Когда совсем стало светло, обоз тронулся.
Глава 2
Двадцать верст на телеге — не шутка. До этого я даже не знал, что такое верста. И даже что такое километр представлял себе смутно. Теперь знаю, что это очень долго и все время трясет и трясет, стучат колеса, шлепают копыта лошадей, почмокивает дядя Кузьма на передке, тетя Лена тихо рассказывает ему, как мы ехали, как уезжали из Ленинграда, как нас бомбили, а я про все это слышал и мотал на ус, как говорила моя мама, хотя усов у меня еще нет.
Телега качается, над головой качаются темные ели, белые облака, голубое небо. Иногда большие птицы срываются с берез и перелетают через дорогу. Птицы похожи на черных куриц, какие бродили по тихому ленинградскому переулку возле хлебной лавки и клевали червяков и всяких козявок, и такие же у них красные гребешки и бородки. Только совсем махонькие. Такие же черные курицы есть и в лесу возле дядимишиной деревни Мышлятино. Только я забыл, как эти курицы называются.

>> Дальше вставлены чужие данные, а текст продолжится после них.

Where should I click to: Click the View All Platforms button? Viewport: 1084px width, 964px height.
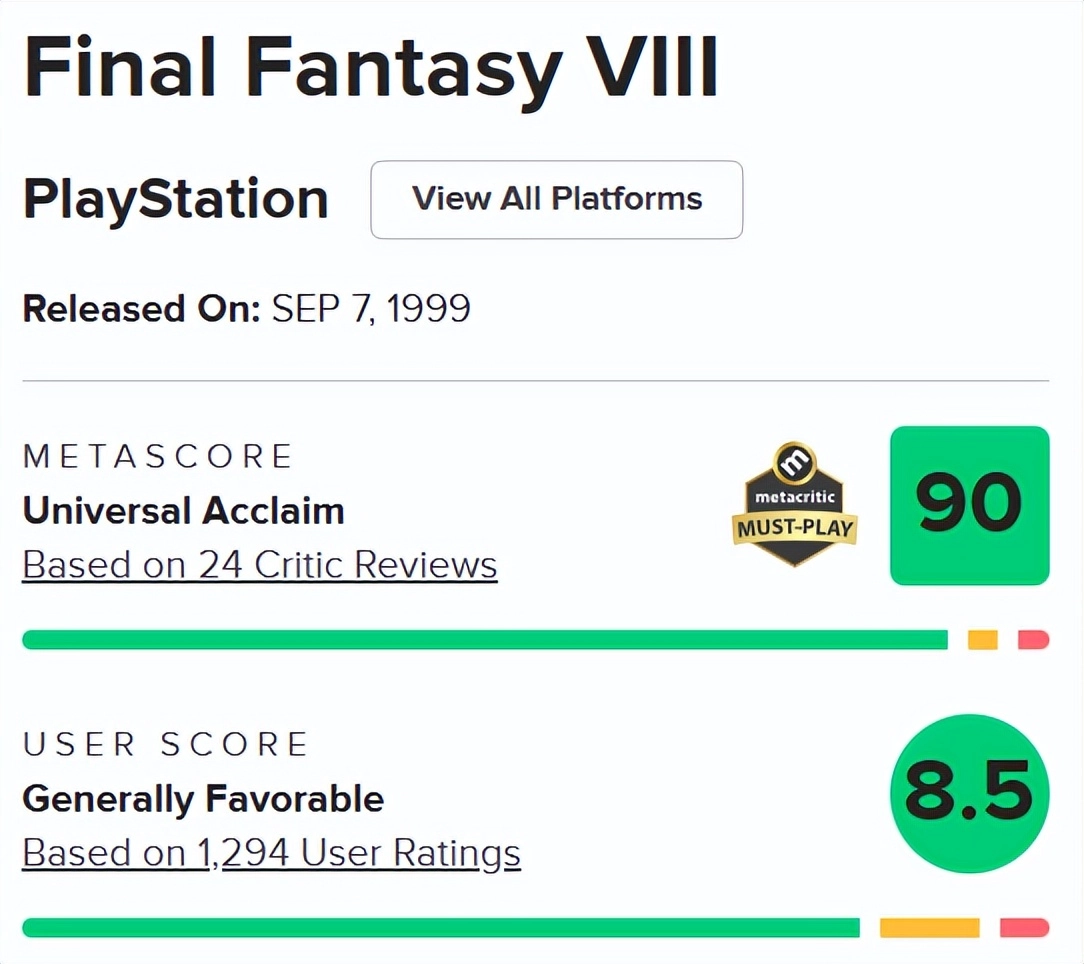[556, 199]
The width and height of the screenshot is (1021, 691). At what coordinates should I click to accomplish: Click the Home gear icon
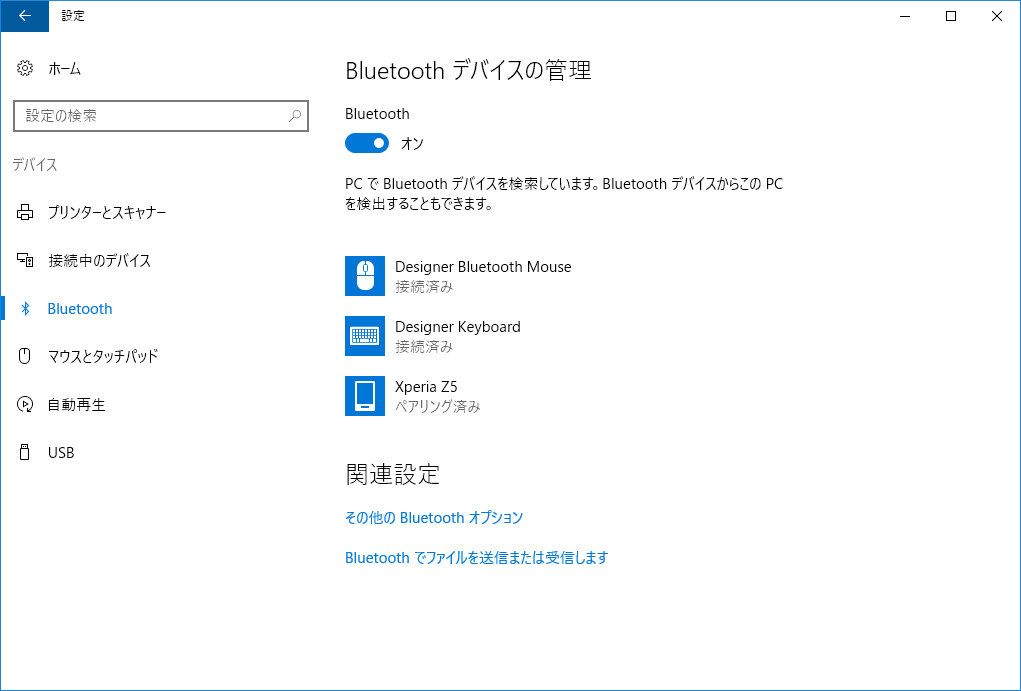[25, 69]
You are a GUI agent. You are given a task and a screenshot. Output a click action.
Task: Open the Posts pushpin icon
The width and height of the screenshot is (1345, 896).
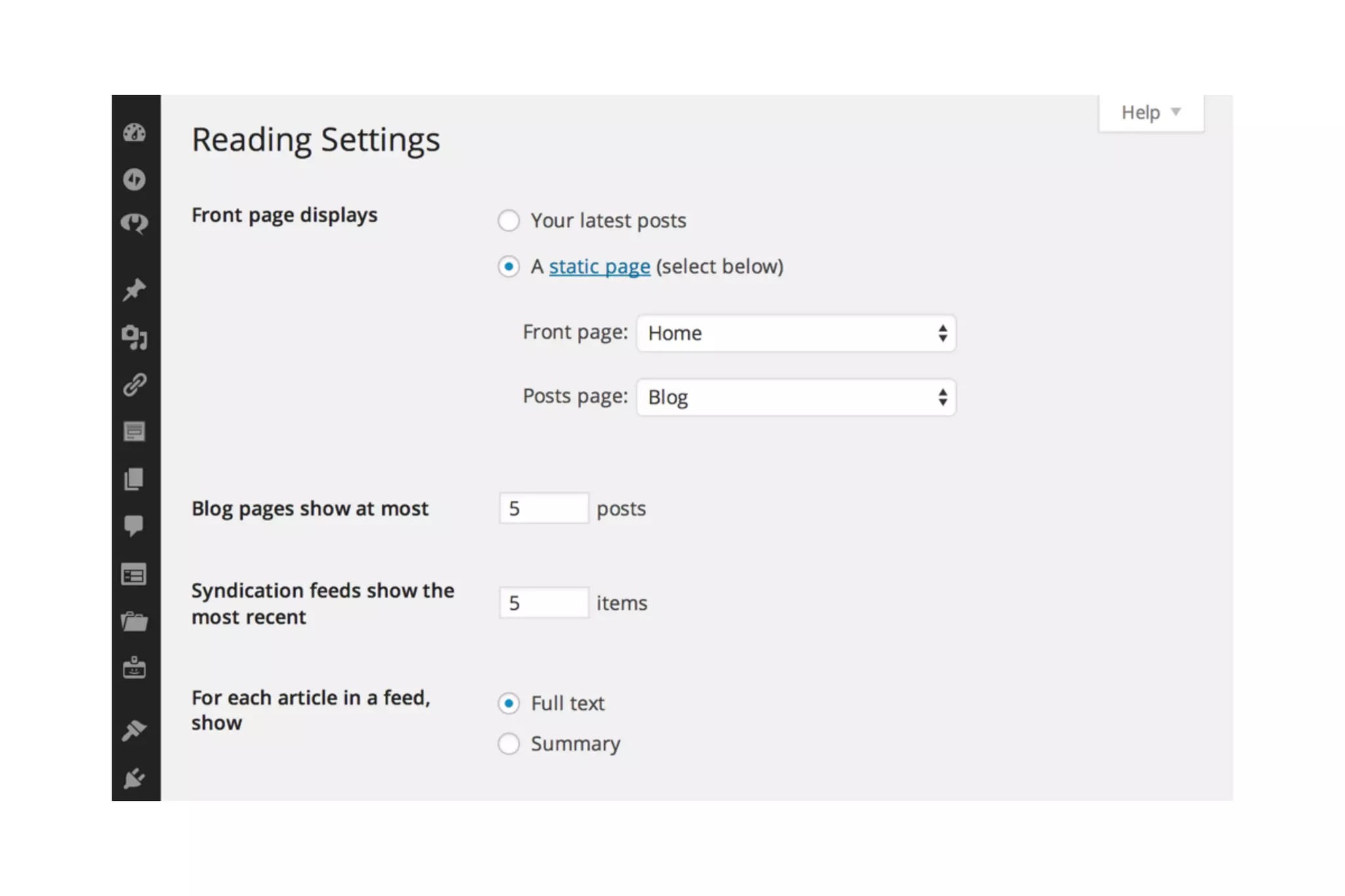click(x=135, y=289)
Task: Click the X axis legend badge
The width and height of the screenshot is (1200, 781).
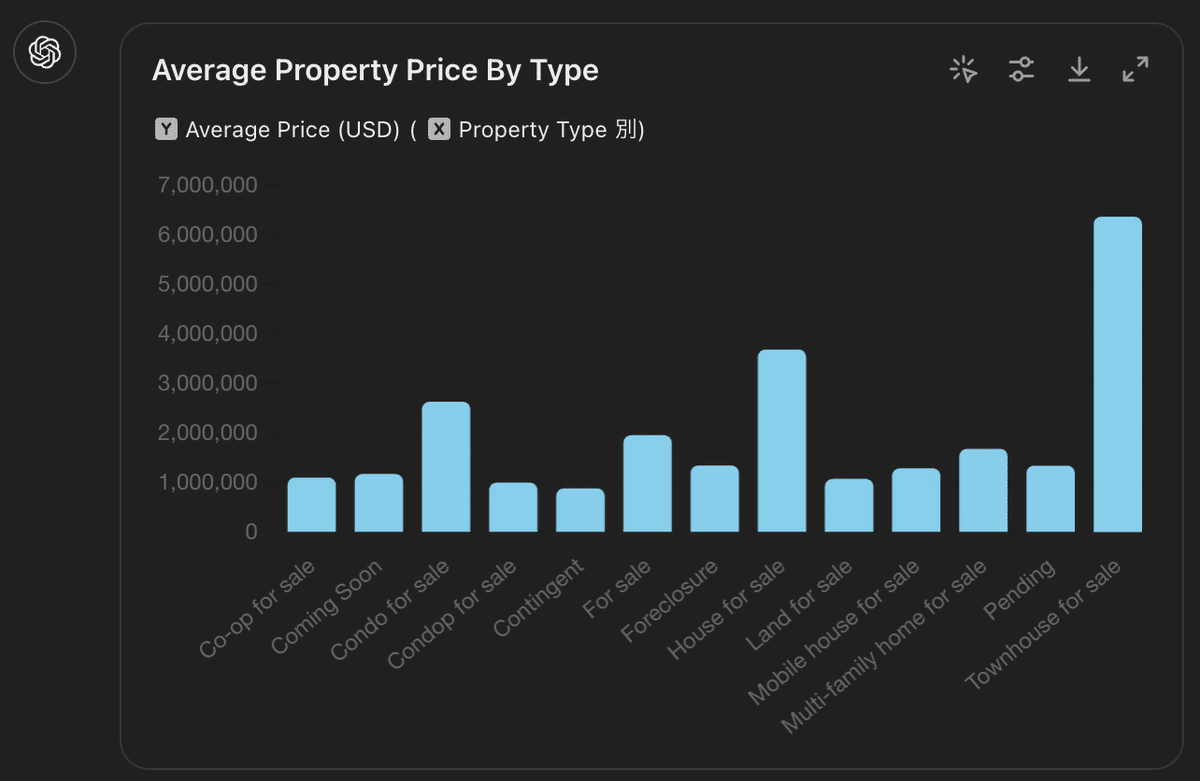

Я лежу на сене, как бывало в деревне у дедушки Василия, маминого папы, когда он еще не был погорельцем, или у дяди Миши, маминого брата, к которым мы ездили отдыхать еще до войны, и то вижу все, что делается наверху, то не вижу, потому что сплю. А когда открываю глаза, опять смотрю вверх, а там все одно и тоже: лес, черные курицы, облака и небо, а в небе кружат ястребы. Или коршуны. И пищат: пи-иии! пи-иии! пи-иии! Тогда я сажусь и смотрю сидя. Сидя видно больше. Сидя видно, что лес растет на холмах, что мы едем вдоль реки, что спереди тоже едут, и позади едут, и все лошади одинаковые, а все дяди, которые сидят за их хвостами, тоже одинаковые, похожие на нашего дядю Кузьму: у всех бороды и чудные шапки.
Мне папа говорил, что бороды у дядей растут потому, что у них нет бритвы, а у папы не растет, потому что у него есть бритва и он ею бреется. У папы очень острая бритва, такая острая, что ею можно порезаться, даже если до нее не дотрагиваться, а только потрогать. И я думаю, что если сделать такую же острую саблю, как папина бритва, и дать ее Буденному, то он всех гитлеров этой саблей чик-чик-чик — и мы снова поедем в Ленинград. Но такую саблю дяди еще не придумали, это только я ее придумал, и это мой самый большой секрет. Когда я вырасту, я сам сделаю такую саблю, пойду воевать за Красную армию и всех победю… Или побеждю.
— Мама, как правильно: победю или побеждю?
— Ах, отстань, — говорит мама. — У меня и без твоих вопросов голова разрывается.
— Правильно будет побежду, — говорит Тамарка, тетиленина дочка. — Такой большой, а не знает, — вредничает она. И показывает мне язык.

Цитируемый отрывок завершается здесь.